**EXERCISE TASK:** Reproduce all of the following records line for line, without any changes.

**PROVIDED DATA:**
--------------------------------
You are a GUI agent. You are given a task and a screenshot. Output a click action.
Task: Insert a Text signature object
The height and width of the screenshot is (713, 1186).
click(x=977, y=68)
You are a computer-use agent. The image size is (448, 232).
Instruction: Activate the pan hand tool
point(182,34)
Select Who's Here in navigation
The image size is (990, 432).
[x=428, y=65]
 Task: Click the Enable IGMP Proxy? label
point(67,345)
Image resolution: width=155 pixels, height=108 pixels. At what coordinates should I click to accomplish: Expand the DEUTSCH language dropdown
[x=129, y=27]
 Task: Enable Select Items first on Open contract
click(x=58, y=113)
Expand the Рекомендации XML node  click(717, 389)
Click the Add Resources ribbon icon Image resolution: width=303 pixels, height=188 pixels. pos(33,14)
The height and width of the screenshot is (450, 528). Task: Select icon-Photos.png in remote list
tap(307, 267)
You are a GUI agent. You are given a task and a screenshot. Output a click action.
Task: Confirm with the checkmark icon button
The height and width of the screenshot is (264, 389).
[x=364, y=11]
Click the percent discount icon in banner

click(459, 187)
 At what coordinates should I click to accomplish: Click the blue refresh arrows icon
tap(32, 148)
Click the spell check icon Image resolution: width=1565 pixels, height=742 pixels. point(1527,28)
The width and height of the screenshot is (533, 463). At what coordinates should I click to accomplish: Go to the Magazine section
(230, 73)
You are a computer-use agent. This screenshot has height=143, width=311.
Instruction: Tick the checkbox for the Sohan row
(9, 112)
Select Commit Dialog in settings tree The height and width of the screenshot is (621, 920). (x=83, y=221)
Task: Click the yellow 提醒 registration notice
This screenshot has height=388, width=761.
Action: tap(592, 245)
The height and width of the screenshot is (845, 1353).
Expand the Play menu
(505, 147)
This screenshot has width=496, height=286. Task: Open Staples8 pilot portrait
--------------------------------
**ANSWER TO THIS PROBLEM:**
You are a GUI agent. You are given a task and a screenshot. Output a click action.
Task: Insert a Text signature object
The height and width of the screenshot is (713, 1186).
click(x=977, y=68)
You are a computer-use agent. The image size is (448, 232).
Instruction: Activate the pan hand tool
point(182,34)
Select Who's Here in navigation
The image size is (990, 432).
[x=428, y=65]
 Task: Click the Enable IGMP Proxy? label
point(67,345)
Image resolution: width=155 pixels, height=108 pixels. At what coordinates should I click to accomplish: Expand the DEUTSCH language dropdown
[x=129, y=27]
 Task: Enable Select Items first on Open contract
click(x=58, y=113)
Expand the Рекомендации XML node  click(717, 389)
Click the Add Resources ribbon icon Image resolution: width=303 pixels, height=188 pixels. pos(33,14)
The height and width of the screenshot is (450, 528). Task: Select icon-Photos.png in remote list
tap(307, 267)
You are a GUI agent. You are given a task and a screenshot. Output a click action.
Task: Confirm with the checkmark icon button
The height and width of the screenshot is (264, 389).
[x=364, y=11]
Click the percent discount icon in banner

click(459, 187)
 At what coordinates should I click to accomplish: Click the blue refresh arrows icon
tap(32, 148)
Click the spell check icon Image resolution: width=1565 pixels, height=742 pixels. point(1527,28)
The width and height of the screenshot is (533, 463). At what coordinates should I click to accomplish: Go to the Magazine section
(230, 73)
You are a computer-use agent. This screenshot has height=143, width=311.
Instruction: Tick the checkbox for the Sohan row
(9, 112)
Select Commit Dialog in settings tree The height and width of the screenshot is (621, 920). (x=83, y=221)
Task: Click the yellow 提醒 registration notice
This screenshot has height=388, width=761.
Action: tap(592, 245)
The height and width of the screenshot is (845, 1353).
Expand the Play menu
(505, 147)
This screenshot has width=496, height=286. Task: Open Staples8 pilot portrait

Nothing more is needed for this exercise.